Copy out the entries below exactly as they stand, but only from the line containing "Open the Trash folder icon" through the line containing "The width and".

### RECORD SET
-*-

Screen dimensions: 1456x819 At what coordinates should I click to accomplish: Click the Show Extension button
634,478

-*-

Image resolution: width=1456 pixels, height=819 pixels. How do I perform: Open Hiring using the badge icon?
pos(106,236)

-*-

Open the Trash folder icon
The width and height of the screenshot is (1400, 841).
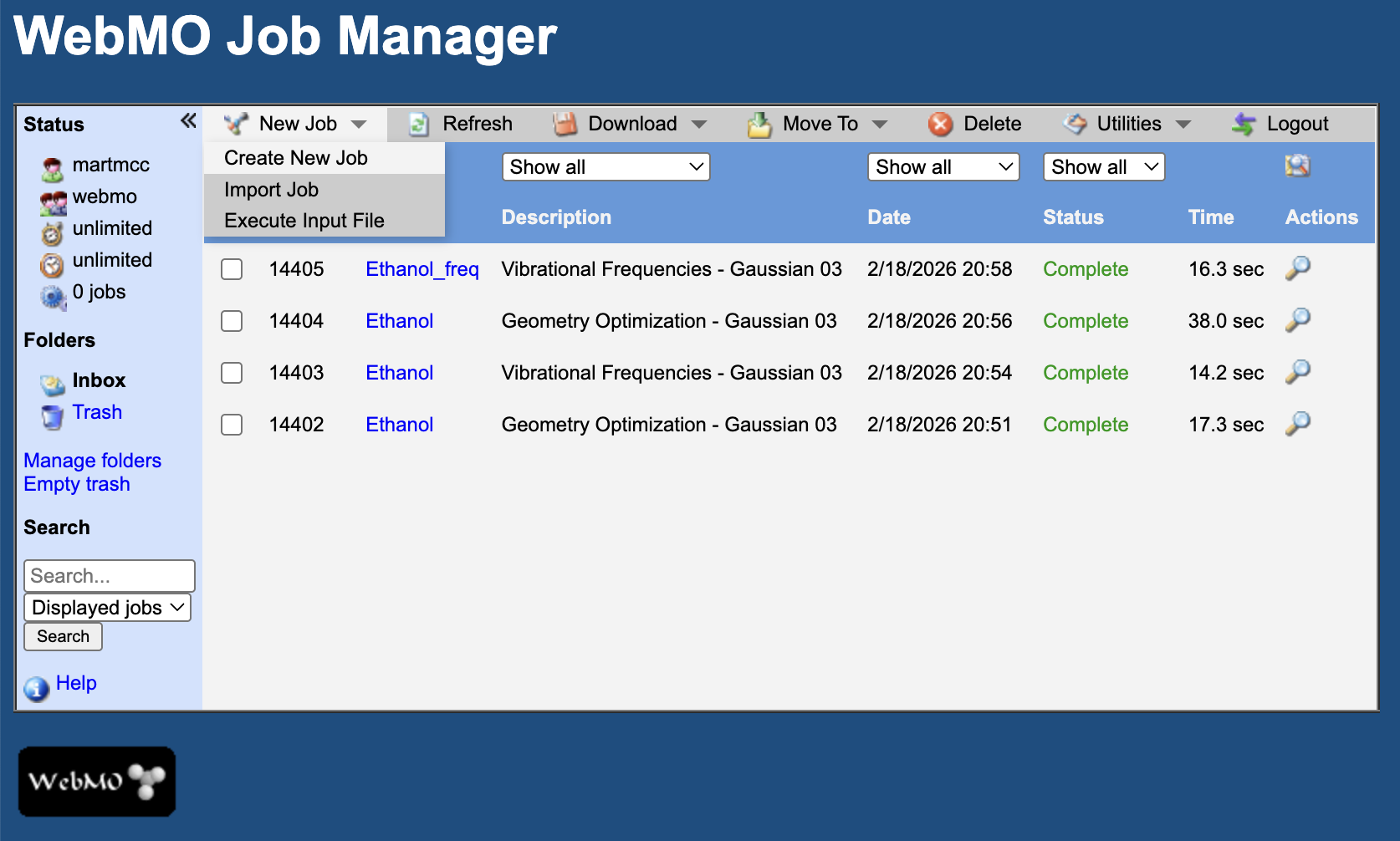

-*-

### YOUR SOLUTION
Open the Trash folder icon
The width and height of the screenshot is (1400, 841).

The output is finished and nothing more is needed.